Andy Mellor, head at St Nicholas CE Primary in Marton, said his school has had to axe staff in a bid to save £100,000 from its budget.

In the letter to Justine Greening MP, he said his school’s progress cannot be maintained with such swingeing cuts and warned other schools will “struggle to survive”.

It comes after the Institute for Fiscal Studies found that spending per pupil is to fall 6.5 per cent by 2019-20 – the first-real term cuts since the mid-1990s.

Mr Mellor – who this week was named as the next national vice-president National Association of Headteachers (NAHT) - said: “I speak to many heads on a daily basis and they are all concerned that they will have to make cuts to staffing as a result of the real cut in the budgets that they have available.

“In the last two years we have had to trim over £100,000 from our £1.4m budget.

“This has seen us lose four teaching assistants, an assistant headteacher and £20,000 worth of speech and language therapy.

“All of these people helped us to achieve an outstanding grade for the first time in the school’s history last year.

“However, having made such good progress I know that the progress we have made is unsustainable into the future.

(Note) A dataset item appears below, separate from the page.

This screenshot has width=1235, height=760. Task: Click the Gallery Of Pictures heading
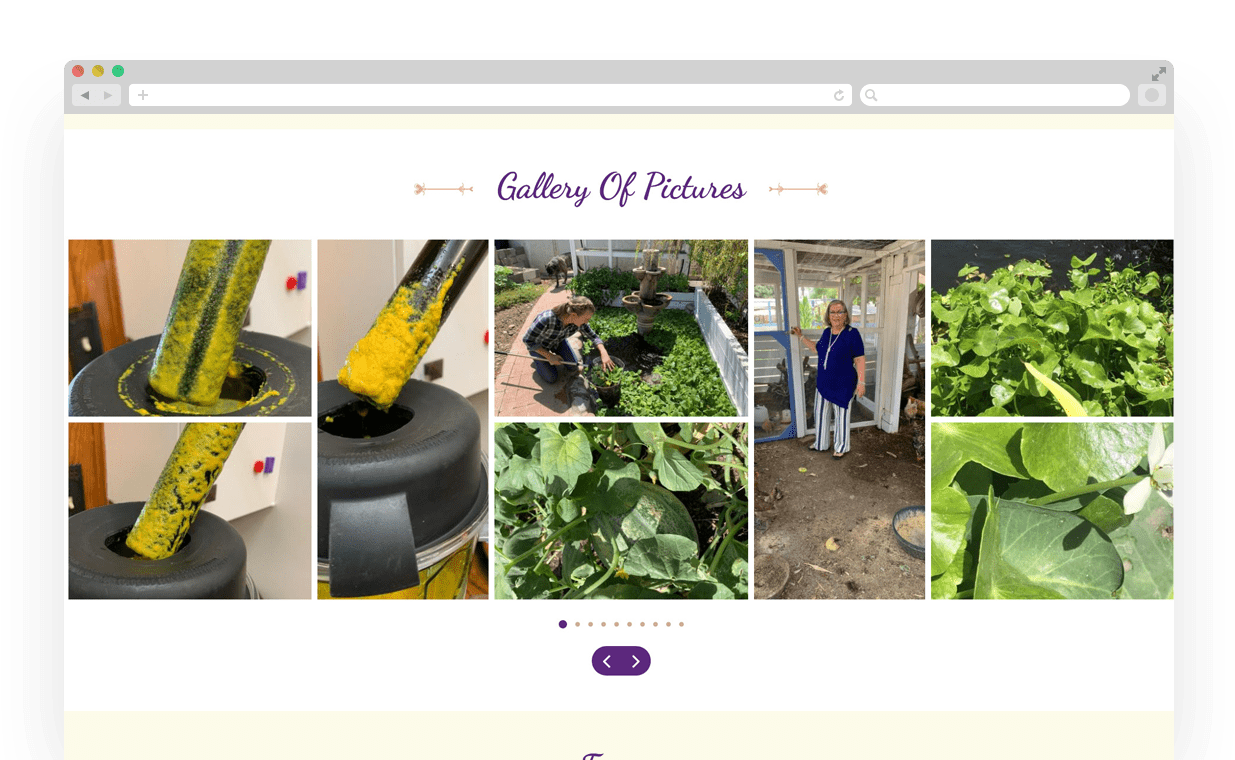[x=621, y=188]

“It is yet another factor which is seeing good headteachers leave the profession and aspiring school leaders, preferring not to take up headship.

“Under the current government financial policy, schools will struggle to survive never mind compete to be the best in the world according to PISA.

“For us in Blackpool, we are seeing over £5m disappear from school budgets with £6m coming in for targeted projects under the Opportunity Area funding.

“However so many of these objectives revolve around school improvement, that cuts in funding available to schools, threatens to undermine any progress that the Opportunity Area project seeks to achieve.”

The Gazette reported last year how the Government had launched a £60m ‘Opportunity Area’ scheme to promote social mobility, supporting schools and links with employers.

The six areas were Blackpool, Derby, Norwich, Oldham, Scarborough and West Somerset.

Education services and businesses in the opportunity areas would work to “create the opportunities outside school that will raise sights and broaden horizons for young people”.

Schools in the “opportunity areas” would be partnered with successful schools and headteachers in other parts of the country, Ms Greening said.

But Mr Mellor said: “Opportunity Area funding is money poured into schools very publicly via the front door, only to be very quietly taken out of the back door leaving Blackpool schools in no better position to address social mobility.”

Mr Mellor has written to parents to advise them of how dire the situation is regarding school funding and would encourage those concerned to contact their local MPs.